We present "Pix2Prof", a deep learning model that eliminates manual steps in the measurement of galaxy surface brightness (SB) profiles. We argue that a galaxy "profile" of any sort is conceptually similar to an image caption. This idea allows us to leverage image captioning methods from the field of natural language processing, and so we design Pix2Prof as a float sequence "captioning" model suitable for SB profile inferral. We demonstrate the technique by approximating the galaxy SB fitting method described by Courteau (1996), an algorithm with several manual steps. We use g, r, and i-band images from the Sloan Digital Sky Survey (SDSS) Data Release 10 (DR10) to train Pix2Prof on 5367 image--SB profile pairs. We test Pix2Prof on 300 SDSS DR10 galaxy image--SB profile pairs in each of the g, r, and i bands to calibrate the mean SB deviation between interactive manual measurements and automated extractions, and demonstrate the effectiveness of Pix2Prof in mirroring the manual method. Pix2Prof processes $\sim1$ image per second on an Intel Xeon E5-2650 v3 and $\sim2$ images per second on a NVIDIA TESLA V100, improving on the speed of the manual interactive method by more than two orders of magnitude.
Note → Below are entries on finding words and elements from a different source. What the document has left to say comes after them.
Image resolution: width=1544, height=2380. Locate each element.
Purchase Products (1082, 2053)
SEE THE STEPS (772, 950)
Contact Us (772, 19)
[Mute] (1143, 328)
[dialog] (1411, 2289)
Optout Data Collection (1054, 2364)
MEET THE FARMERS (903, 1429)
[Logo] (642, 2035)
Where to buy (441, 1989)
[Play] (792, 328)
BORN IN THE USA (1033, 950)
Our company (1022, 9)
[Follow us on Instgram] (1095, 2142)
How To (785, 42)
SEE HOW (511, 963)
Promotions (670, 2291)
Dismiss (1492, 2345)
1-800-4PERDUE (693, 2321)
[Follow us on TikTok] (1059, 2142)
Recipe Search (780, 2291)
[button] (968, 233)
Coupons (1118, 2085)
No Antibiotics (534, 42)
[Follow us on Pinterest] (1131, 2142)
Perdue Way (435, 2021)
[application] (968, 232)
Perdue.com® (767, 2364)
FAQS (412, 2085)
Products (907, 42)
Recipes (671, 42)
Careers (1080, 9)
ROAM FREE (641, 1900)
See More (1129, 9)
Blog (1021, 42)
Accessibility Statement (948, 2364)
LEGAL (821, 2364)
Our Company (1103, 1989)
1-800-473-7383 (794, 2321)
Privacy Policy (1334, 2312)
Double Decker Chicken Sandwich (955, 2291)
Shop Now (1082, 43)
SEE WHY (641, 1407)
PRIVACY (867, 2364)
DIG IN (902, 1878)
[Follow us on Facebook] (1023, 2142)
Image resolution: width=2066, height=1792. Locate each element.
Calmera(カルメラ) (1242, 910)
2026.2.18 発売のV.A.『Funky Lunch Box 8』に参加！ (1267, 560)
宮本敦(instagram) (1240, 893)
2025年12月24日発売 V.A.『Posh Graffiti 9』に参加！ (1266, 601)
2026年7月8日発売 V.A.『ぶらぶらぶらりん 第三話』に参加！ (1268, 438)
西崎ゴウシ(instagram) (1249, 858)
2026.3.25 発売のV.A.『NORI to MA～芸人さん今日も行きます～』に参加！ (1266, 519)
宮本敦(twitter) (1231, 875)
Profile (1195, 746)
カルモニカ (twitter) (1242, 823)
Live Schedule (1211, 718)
Crucially, Pix2Prof requires no manual interaction, and since galaxy profile estimation is an embarrassingly parallel problem, we can further increase the throughput by running many Pix2Prof instances simultaneously. In perspective, Pix2Prof would take under an hour to infer profiles for $10^5$ galaxies on a single NVIDIA DGX-2 system. A single human expert would take approximately two years to complete the same task. Automated methodology such as this will accelerate the analysis of the next generation of large area sky surveys expected to yield hundreds of millions of targets. In such instances, all manual approaches -- even those involving a large number of experts -- would be impractical.